## Prompt
Count how many lines of the records contain the word "Instruction", and give only that number.
[BEGIN Records shown]
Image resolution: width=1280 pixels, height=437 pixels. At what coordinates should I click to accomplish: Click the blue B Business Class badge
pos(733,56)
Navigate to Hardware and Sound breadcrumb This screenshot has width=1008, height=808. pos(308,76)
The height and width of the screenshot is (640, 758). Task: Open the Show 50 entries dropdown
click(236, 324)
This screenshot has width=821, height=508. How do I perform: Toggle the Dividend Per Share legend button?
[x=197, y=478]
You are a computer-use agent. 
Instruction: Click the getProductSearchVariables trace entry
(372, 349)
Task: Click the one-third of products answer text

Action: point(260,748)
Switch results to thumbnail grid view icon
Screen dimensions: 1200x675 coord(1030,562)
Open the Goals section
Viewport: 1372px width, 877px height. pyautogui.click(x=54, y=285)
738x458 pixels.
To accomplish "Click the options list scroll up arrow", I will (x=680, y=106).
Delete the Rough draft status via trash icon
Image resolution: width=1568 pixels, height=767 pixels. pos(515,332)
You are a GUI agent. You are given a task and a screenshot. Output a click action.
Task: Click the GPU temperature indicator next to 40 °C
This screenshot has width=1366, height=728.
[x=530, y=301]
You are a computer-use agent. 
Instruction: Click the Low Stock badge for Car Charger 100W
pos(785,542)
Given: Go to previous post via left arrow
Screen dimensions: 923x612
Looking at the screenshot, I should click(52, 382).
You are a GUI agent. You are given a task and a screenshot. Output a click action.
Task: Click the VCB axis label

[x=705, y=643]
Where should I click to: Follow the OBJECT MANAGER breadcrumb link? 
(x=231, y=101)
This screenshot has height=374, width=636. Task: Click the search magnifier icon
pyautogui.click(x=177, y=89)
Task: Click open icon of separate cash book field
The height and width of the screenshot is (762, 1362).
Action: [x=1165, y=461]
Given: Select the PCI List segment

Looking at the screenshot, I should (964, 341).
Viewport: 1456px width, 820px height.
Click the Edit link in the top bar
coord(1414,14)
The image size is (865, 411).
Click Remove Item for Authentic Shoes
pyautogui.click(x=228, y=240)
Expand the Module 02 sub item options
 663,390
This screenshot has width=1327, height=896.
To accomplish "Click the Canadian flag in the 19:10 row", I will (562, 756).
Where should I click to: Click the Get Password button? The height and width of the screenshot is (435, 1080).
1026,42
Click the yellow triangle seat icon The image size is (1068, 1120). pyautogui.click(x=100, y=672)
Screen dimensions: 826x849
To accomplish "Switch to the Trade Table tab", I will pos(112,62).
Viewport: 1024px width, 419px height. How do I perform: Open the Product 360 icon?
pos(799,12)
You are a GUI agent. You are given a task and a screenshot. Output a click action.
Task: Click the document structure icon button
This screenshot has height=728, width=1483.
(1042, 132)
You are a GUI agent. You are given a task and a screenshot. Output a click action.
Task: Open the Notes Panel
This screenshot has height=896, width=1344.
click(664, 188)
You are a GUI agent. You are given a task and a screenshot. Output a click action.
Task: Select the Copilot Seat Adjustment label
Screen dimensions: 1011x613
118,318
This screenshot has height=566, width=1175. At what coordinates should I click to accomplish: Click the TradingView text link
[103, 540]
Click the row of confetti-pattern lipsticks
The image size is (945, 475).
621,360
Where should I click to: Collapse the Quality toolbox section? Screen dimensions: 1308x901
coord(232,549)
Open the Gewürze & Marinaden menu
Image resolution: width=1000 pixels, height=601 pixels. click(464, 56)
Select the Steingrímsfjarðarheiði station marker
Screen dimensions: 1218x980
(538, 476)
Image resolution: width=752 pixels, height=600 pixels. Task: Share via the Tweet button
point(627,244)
[END Records shown]
## Reply to the exercise
2